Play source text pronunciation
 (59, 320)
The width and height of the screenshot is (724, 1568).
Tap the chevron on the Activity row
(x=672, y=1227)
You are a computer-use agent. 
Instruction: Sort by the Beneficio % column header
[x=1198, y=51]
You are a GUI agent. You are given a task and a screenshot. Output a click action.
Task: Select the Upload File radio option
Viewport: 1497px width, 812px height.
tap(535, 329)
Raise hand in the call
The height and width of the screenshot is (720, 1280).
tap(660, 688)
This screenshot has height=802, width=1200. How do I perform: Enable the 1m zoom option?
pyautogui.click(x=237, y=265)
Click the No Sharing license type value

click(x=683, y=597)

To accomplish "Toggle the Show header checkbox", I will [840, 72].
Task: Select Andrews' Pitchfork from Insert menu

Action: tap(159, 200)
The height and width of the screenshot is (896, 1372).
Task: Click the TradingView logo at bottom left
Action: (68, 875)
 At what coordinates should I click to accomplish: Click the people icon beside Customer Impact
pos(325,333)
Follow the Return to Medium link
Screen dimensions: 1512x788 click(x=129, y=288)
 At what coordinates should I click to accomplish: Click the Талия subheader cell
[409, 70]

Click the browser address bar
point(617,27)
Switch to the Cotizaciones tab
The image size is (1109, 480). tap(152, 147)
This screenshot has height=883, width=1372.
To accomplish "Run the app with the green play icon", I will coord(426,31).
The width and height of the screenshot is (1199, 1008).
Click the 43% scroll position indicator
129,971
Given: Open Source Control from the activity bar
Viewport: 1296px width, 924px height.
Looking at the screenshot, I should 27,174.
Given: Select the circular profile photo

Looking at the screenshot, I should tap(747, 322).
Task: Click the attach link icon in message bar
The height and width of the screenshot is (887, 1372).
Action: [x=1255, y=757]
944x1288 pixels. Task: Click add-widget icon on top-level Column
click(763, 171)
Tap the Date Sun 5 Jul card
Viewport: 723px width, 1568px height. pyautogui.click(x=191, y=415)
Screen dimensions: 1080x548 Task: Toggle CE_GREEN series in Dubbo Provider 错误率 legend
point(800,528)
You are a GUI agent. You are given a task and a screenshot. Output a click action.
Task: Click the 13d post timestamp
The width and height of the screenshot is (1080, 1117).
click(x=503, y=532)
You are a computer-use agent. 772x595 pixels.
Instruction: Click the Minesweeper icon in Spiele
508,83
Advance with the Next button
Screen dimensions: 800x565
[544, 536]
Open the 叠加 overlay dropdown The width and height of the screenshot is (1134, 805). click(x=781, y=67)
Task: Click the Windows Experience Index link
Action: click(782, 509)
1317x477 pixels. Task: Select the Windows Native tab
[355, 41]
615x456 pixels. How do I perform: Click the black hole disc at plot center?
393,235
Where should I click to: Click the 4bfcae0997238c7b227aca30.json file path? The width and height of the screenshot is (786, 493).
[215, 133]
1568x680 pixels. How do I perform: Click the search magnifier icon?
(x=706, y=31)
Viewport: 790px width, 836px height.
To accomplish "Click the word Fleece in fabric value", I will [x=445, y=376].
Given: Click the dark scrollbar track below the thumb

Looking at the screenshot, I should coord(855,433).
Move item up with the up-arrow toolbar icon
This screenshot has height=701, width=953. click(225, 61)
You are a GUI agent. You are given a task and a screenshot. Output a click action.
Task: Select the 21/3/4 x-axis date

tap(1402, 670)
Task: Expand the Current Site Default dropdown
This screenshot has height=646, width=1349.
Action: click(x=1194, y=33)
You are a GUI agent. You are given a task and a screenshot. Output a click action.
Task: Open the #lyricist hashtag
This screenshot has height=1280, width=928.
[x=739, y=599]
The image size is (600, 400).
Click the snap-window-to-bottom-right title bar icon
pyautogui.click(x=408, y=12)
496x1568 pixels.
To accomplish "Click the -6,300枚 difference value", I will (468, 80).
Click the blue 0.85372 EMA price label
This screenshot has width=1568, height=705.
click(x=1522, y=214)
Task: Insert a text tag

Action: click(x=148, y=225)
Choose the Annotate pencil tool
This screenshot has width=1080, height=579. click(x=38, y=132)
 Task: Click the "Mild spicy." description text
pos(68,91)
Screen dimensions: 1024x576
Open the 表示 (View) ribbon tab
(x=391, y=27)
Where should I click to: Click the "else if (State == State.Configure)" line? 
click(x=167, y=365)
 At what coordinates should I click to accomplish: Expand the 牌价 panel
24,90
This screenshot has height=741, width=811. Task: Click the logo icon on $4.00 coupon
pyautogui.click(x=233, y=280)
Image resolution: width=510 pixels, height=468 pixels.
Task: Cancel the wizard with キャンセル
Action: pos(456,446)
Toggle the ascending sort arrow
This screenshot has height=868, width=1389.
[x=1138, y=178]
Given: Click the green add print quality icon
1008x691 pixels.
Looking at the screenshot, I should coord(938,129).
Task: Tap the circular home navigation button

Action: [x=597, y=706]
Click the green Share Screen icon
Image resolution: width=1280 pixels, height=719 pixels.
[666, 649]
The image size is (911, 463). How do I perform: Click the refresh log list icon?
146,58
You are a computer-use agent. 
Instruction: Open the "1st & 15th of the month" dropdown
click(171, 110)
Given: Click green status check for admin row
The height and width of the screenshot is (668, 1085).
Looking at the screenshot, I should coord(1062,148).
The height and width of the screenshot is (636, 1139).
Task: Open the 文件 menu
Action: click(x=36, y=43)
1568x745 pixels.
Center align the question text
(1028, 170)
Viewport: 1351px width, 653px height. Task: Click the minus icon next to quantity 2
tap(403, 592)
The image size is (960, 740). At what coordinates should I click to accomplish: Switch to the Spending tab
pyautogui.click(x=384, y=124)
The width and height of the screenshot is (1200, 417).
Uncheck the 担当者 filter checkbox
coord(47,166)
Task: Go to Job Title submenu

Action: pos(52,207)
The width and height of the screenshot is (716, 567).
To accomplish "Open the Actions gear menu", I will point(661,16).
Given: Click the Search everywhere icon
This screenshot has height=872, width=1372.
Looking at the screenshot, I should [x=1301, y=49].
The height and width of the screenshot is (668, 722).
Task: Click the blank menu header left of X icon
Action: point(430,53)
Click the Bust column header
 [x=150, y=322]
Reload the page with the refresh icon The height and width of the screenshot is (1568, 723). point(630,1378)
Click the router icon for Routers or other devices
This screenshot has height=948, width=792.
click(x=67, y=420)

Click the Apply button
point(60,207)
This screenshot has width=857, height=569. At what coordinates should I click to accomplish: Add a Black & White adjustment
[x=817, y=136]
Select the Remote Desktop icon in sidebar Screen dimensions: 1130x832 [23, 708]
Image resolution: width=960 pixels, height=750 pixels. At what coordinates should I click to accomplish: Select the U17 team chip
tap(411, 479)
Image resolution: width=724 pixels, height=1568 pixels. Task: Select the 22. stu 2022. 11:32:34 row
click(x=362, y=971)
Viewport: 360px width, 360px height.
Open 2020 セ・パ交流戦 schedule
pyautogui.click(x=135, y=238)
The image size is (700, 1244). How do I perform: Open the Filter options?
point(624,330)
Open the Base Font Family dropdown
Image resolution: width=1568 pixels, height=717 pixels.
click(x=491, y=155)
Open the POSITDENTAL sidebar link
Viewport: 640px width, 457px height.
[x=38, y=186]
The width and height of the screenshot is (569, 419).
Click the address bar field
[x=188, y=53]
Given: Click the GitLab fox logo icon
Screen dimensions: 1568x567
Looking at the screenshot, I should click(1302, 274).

* REQUIRED WORK *
Looking at the data above, write out exactly the lines that start at the one containing "Tap the chevron on the Activity row" and end at the one containing "Task: Click the 13d post timestamp"; include both and nothing beyond.

* ANSWER SECTION *
Tap the chevron on the Activity row
(x=672, y=1227)
You are a computer-use agent. 
Instruction: Sort by the Beneficio % column header
[x=1198, y=51]
You are a GUI agent. You are given a task and a screenshot. Output a click action.
Task: Select the Upload File radio option
Viewport: 1497px width, 812px height.
tap(535, 329)
Raise hand in the call
The height and width of the screenshot is (720, 1280).
tap(660, 688)
This screenshot has height=802, width=1200. How do I perform: Enable the 1m zoom option?
pyautogui.click(x=237, y=265)
Click the No Sharing license type value

click(x=683, y=597)

To accomplish "Toggle the Show header checkbox", I will [840, 72].
Task: Select Andrews' Pitchfork from Insert menu

Action: tap(159, 200)
The height and width of the screenshot is (896, 1372).
Task: Click the TradingView logo at bottom left
Action: (68, 875)
 At what coordinates should I click to accomplish: Click the people icon beside Customer Impact
pos(325,333)
Follow the Return to Medium link
Screen dimensions: 1512x788 click(x=129, y=288)
 At what coordinates should I click to accomplish: Click the Талия subheader cell
[409, 70]

Click the browser address bar
point(617,27)
Switch to the Cotizaciones tab
The image size is (1109, 480). tap(152, 147)
This screenshot has height=883, width=1372.
To accomplish "Run the app with the green play icon", I will coord(426,31).
The width and height of the screenshot is (1199, 1008).
Click the 43% scroll position indicator
129,971
Given: Open Source Control from the activity bar
Viewport: 1296px width, 924px height.
Looking at the screenshot, I should 27,174.
Given: Select the circular profile photo

Looking at the screenshot, I should tap(747, 322).
Task: Click the attach link icon in message bar
The height and width of the screenshot is (887, 1372).
Action: [x=1255, y=757]
944x1288 pixels. Task: Click add-widget icon on top-level Column
click(763, 171)
Tap the Date Sun 5 Jul card
Viewport: 723px width, 1568px height. pyautogui.click(x=191, y=415)
Screen dimensions: 1080x548 Task: Toggle CE_GREEN series in Dubbo Provider 错误率 legend
point(800,528)
You are a GUI agent. You are given a task and a screenshot. Output a click action.
Task: Click the 13d post timestamp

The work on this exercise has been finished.